Charles Schwab's daughter shares the investing advice her father gave her in her 20s
Chip Somodevilla/Getty; Courtesy of Carrie Schwab
The company didn't take off right away.
"My dad was a struggling businessman really until my mid-20s," his daughter Carrie Schwab-Pomerantz told Business Insider. "I was 14 when he started Schwab, but it didn't really become the company people know until well into my 20s, when it was sold to Bank of America [in 1983]."
Right around the time the firm started taking off - today, it has $2.56 trillion in client assets and Charles Schwab himself has an estimated net worth of $6.2 billion - Carrie Schwab-Pomerantz was a typical 20-something, unsure how to invest her money.
"When I opened up my first IRA [individual retirement account], I asked him for advice," she tells Business Insider. "He said, 'Pick a mutual fund - pick a couple - and you'll be fine. Just participate in the market.'"

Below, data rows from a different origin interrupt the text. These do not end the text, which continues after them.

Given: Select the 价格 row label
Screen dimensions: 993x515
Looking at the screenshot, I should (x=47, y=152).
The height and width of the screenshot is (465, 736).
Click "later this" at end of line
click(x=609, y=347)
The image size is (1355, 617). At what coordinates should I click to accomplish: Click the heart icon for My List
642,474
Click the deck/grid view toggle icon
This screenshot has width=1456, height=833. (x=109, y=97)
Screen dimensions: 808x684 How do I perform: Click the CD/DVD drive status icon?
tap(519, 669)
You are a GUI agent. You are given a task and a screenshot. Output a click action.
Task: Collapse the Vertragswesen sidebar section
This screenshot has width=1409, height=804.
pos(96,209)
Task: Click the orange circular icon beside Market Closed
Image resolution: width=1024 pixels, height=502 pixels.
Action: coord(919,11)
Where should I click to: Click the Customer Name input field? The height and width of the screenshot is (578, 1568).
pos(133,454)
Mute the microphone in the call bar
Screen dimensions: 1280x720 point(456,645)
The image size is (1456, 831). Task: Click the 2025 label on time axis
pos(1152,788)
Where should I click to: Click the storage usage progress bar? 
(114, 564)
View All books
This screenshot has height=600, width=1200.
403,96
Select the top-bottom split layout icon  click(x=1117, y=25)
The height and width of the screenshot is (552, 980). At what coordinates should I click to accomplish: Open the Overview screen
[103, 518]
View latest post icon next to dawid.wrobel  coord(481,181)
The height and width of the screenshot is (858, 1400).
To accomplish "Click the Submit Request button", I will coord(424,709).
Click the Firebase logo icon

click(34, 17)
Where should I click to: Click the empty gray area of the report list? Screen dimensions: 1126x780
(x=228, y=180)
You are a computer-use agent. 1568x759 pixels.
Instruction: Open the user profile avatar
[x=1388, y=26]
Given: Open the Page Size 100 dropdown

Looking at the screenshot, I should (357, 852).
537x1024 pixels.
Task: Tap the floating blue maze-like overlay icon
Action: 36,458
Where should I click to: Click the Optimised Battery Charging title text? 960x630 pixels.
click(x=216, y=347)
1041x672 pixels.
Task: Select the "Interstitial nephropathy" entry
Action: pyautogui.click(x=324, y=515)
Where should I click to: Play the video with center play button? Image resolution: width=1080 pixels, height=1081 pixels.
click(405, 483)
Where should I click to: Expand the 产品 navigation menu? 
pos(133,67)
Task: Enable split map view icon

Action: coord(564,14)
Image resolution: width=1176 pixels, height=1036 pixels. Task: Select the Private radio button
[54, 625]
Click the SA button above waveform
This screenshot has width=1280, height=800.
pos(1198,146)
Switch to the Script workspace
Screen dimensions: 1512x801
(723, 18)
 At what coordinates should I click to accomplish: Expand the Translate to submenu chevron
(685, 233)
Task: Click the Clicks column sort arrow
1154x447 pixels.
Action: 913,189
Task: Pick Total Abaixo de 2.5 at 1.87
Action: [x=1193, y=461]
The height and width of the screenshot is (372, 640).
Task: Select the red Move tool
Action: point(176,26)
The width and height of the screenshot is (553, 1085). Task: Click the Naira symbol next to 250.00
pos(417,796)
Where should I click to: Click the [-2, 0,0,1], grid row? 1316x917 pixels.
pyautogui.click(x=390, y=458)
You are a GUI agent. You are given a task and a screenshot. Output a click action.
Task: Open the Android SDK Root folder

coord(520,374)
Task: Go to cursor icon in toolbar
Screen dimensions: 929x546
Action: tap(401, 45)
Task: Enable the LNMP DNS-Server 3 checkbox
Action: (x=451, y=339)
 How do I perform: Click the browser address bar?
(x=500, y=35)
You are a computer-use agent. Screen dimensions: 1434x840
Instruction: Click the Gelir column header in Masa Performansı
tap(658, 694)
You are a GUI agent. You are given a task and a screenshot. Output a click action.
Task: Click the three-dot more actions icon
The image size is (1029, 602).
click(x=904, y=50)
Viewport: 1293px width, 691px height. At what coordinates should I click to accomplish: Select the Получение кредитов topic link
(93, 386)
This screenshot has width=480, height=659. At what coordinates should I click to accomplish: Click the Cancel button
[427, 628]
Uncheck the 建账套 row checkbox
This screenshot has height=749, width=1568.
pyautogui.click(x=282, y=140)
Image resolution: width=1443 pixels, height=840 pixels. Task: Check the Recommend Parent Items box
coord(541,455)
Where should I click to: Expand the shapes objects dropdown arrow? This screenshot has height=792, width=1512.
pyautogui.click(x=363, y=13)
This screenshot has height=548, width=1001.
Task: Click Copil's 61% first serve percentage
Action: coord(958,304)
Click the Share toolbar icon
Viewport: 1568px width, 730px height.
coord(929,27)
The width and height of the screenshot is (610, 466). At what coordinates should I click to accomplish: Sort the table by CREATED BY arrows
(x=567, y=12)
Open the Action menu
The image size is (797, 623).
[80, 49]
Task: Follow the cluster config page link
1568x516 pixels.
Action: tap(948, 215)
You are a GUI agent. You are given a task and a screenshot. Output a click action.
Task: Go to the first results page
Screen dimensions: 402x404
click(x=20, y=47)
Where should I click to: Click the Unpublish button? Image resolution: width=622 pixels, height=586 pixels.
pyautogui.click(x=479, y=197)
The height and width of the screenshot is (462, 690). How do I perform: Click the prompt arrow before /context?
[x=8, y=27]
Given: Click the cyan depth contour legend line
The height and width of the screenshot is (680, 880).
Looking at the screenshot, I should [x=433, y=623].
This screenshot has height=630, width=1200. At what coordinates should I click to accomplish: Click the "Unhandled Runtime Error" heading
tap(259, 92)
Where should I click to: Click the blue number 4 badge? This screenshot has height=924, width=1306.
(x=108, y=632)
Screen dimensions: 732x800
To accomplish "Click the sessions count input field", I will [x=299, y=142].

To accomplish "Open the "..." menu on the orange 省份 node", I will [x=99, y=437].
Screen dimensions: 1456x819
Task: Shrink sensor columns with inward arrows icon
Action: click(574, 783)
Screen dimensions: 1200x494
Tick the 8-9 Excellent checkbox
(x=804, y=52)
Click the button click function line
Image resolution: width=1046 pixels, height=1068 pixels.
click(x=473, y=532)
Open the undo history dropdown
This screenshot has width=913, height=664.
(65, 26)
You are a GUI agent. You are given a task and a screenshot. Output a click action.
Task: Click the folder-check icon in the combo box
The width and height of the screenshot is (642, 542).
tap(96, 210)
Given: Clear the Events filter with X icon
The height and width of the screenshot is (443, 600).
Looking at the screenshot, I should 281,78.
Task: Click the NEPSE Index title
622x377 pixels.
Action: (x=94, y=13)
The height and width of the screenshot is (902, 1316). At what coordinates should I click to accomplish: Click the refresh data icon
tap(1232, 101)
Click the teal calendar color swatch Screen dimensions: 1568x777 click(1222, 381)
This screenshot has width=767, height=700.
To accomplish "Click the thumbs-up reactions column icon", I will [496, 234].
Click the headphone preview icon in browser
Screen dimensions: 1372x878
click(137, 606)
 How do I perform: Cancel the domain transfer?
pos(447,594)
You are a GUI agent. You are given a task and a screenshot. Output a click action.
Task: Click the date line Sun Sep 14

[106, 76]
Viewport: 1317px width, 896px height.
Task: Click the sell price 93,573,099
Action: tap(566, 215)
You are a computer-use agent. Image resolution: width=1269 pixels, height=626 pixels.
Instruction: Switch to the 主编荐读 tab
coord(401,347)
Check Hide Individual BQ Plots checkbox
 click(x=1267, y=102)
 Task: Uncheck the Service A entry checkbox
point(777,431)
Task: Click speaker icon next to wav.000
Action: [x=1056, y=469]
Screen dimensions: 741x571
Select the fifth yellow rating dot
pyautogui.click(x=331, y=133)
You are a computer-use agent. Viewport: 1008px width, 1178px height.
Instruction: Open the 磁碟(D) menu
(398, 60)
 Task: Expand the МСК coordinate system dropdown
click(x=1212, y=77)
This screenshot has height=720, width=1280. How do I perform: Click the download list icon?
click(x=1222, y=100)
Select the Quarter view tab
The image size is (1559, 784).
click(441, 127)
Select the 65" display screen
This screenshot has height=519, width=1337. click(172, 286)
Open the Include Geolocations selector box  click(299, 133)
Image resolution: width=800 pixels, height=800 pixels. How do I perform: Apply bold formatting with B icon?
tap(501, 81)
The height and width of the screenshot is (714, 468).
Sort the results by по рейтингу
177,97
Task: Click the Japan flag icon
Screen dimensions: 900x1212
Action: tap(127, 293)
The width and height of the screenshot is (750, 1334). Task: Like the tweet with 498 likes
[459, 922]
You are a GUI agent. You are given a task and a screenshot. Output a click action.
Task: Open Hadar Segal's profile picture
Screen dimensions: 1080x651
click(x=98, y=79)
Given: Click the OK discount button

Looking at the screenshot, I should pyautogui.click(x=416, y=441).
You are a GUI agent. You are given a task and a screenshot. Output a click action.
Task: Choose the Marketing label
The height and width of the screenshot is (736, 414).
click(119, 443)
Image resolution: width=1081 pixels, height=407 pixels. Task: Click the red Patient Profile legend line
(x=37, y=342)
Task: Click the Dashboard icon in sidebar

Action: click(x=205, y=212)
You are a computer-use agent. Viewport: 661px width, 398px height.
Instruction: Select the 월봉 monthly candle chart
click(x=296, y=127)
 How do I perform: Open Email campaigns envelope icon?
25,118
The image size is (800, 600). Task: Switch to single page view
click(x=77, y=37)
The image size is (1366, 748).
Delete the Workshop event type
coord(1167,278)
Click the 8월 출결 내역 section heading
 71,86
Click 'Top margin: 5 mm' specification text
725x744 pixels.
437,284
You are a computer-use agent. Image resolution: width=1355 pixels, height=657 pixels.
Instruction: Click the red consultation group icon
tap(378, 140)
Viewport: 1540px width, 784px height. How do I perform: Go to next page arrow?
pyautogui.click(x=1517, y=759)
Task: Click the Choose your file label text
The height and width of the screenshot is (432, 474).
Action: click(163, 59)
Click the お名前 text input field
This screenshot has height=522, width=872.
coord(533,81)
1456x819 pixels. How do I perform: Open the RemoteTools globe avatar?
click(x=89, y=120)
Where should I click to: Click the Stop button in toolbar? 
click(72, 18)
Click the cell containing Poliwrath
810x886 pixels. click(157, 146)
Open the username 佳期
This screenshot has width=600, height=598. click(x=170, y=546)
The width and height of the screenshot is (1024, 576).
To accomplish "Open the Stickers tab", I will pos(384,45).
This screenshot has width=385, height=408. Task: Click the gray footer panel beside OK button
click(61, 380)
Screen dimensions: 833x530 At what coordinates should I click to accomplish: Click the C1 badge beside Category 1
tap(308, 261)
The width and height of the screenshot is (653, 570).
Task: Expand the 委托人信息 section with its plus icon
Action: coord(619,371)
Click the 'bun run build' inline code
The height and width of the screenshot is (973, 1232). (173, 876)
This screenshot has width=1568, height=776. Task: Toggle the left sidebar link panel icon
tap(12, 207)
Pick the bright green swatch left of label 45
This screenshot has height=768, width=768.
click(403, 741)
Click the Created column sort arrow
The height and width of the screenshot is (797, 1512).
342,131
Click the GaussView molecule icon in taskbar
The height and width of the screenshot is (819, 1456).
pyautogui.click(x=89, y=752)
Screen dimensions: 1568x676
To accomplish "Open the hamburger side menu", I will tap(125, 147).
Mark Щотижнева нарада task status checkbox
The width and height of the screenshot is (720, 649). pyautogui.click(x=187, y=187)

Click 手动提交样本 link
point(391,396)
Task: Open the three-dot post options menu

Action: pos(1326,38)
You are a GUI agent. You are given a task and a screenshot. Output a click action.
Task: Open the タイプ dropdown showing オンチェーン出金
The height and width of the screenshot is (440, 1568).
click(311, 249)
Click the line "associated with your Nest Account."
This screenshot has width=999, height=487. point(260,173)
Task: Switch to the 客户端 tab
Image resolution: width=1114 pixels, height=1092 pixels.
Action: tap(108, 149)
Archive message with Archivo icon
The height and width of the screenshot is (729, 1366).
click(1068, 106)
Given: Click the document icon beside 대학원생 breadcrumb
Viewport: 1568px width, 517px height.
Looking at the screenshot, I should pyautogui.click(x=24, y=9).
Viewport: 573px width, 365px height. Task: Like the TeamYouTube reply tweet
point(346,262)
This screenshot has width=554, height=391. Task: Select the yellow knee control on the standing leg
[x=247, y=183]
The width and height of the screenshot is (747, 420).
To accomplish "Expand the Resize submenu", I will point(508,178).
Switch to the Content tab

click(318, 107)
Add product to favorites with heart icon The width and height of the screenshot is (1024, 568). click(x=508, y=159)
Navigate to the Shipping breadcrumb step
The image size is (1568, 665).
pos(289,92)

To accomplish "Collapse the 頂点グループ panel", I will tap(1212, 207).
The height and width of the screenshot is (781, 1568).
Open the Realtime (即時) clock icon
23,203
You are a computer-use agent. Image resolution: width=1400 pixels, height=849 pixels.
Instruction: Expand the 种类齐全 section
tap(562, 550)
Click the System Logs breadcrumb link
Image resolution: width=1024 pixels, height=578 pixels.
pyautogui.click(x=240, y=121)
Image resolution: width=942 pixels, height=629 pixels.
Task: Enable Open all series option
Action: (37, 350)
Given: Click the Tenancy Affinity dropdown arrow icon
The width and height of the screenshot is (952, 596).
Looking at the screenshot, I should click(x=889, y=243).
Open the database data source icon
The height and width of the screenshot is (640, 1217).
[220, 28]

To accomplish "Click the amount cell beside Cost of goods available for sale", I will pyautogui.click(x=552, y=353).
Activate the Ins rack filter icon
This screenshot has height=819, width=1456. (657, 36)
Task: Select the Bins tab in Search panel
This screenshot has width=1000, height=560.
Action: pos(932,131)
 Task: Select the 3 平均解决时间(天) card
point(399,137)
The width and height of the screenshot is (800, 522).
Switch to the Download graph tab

A mutual fund is a collection of securities like stocks and bonds. Funds are very diverse, typically owning hundreds of different stocks, which means your risk is spread out. With a mutual fund or funds, if one investment should go into decline, it won't necessarily tank your entire portfolio.
"He really believes in making investing simple," Schwab-Pomerantz, now a certified financial planner and author of "The Charles Schwab Guide to Finances After Fifty," tells Business Insider. "He's never trying to pick the hot stock. He's all about diversification and participating in the markets."
Experts such as Warren Buffett, John Bogle, and Charlie Munger agree that low cost index funds (a type of mutual fund pegged to a specific market index) are the best way for the average person to invest.
"A low-cost index fund is the most sensible equity investment for the great majority of investors," Buffett told Bogle in "The Little Book of Common Sense Investing." "By periodically investing in an index fund, the know-nothing investor can actually out-perform most investment professionals."
One option for investors looking to follow the advice of the pros is to open an account online with Bogle's company, Vanguard, and invest in their index funds, which charge relatively low fees (an average of 0.13%). Charles Schwab Corporation also offers index funds with relatively low fees.